The reading of the 2017/18 Budget by the Cabinet Secretary this year has come early. Unlike in previous years when it was read in June and in harmony with the rest of the East Africa countries, the budget calendar had to be revised due to the upcoming general elections in August. Consequently the budget will be read in March. The Cabinet Secretary and his team most probably have burnt the midnight oil to meet the deadlines in the revised budget calendar. The theme for this year’s budget is “consolidating economic gains in an environment of subdued global demand’’. With this budget, it is envisaged that the Government will be looking to strengthen or enhance the gains that they have made so far in facilitating economic growth. The current government’s focus areas over the last four years have been; to create a conducive business environment, to transform the agricultural sector and ensure food security, to develop infrastructure, to provide quality and accessible social services and to entrench devolution.
Some of the gains that Government have highlighted across these focus areas is the development of the standard gauge railway (SGR), the development of new roads and the rehabilitation of existing ones, the increase of electricity to the national grid and enhanced electricity connection and the completion of the first phase of the second container terminal at the port of Mombasa.
All these would contribute towards making Kenya a conducive business environment. In addition to this being the election year, there will definitely be an allocation to enable the IEBC conduct the elections.
Kenya’s economy is estimated to have grown by 6% in 2016 against an estimated global growth of 3.1 per cent. Based on these statistics, Kenya’s growth could be said to be resilient. According to the Cabinet Secretary, the sectors that supported this growth in the last quarter of 2016 were the hospitality industry with 13.8 per cent which is recovering, the transport and storage sector with 10.3 per cent, the information and communication sector with 8.5 per cent and wholesale and retail trade with 6.8 per cent. The agricultural sector did not grow by much but it is envisaged by Government that it will sustain the economic growth momentum. Given the current drought situation in the country, the ability of the agricultural sector to sustain the current economic growth may be brought to question. Over the last four years, Government has made budgetary allocation toward transforming the agricultural sector to move away from subsistence farming to agribusiness and also mechanize to improve efficiency and therefore output.
The current drought situation which we seem to have been unprepared for brings to question the trickle-down effect of this allocation to the agricultural sector. Based on the statistics from the Kenya National Bureau of Statistics, the growth patterns of various sectors have been varying over the years. It may seem that the drivers of economic growth in Kenya over time will keep changing depending on the various factors impacting the sector.

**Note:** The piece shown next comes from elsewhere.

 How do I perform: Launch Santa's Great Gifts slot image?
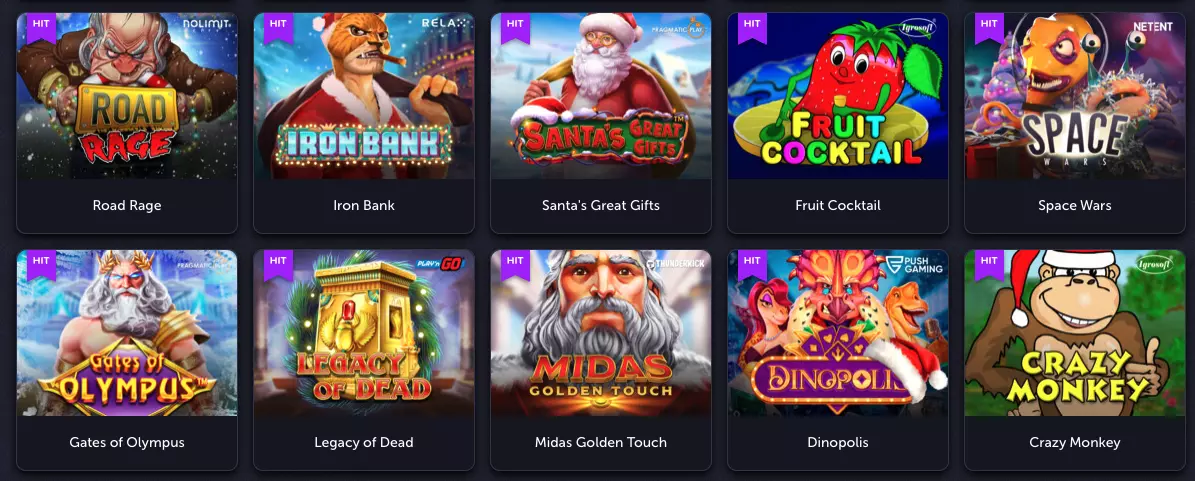(x=601, y=96)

The financial and insurance sector has for instance in 2016 experienced reduced growth which may be attributed possibly to the interest rate cap that was introduced following the amendment of the Banking Act.
In this year’s budget, Government may not possibly be able to reduce on recurrent expenditure given the increase in wage bill following increased salaries for doctors and lecturers and also the expenditure going into the election. It is however worth noting that the Public Finance Management Act 2012, provides that at least 30 per cent of national government budget should be allocated to development expenditure. Possibly we need to see an increase in this percentage over the coming years if we are to realize vision 2030.